Research warns of distress to residents due to inequitable access to water
The research, which also uses IPCC projections and modelling tools, shows a high possibility of multiple drought years due to climate change
Research carried out under the Food-water-energy for Urban Sustainable Environments (FUSE) initiative by Stanford University, USA, Austrian partners Austrian Foundation for Development Research (ÖFSE) and International Institute for Applied Systems Analysis (IIASA), and Helmholtz Centre for Environmental Research (UFZ), Germany predicts distress of residents in Pune if there is a possibility of multiple drought years due to climate change. This research project started in May 2018 and is nearing completion now.

The FUSE model provides the opportunity to project a range of other scenarios as well, and to assess the feasibility of policy solutions. These could include changing water allocations while compensating for the loss of farm livelihoods, reducing urban water wastage, and increasing recycling and reuse.

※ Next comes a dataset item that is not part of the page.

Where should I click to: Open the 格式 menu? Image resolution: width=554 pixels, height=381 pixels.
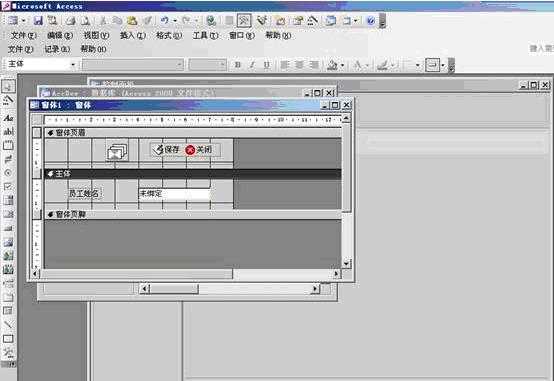pyautogui.click(x=169, y=35)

On July 18 and 20 a workshop was hosted by the Gokhale Institute of Politics and Economics (GIPE) where representatives of the water resources department, the Pune Municipal Corporation (PMC), and 80 academics and civil society organisations in Pune met the FUSE research team and shared their inputs.
“The FUSE model shows that the existing inequitable access to water in the Pune region would lead to severe distress for most households and farmers if a multiple-year drought occurs due to climate change as population grows over the coming decades,” said Christian Klassert, researcher at the Helmholtz Centre for Environmental Research, Germany.
Mangesh Dighe, environmental conservation officer PMC, said, “We have requested the FUSE team to conduct one more presentation only for Pune Municipal Corporation. We would like to go through it again.”
The ‘Living Lab’ approach applied to the research convenes stakeholders to consider future urban food-water-energy systems challenges and participate in modelling the complex interrelationships around water use.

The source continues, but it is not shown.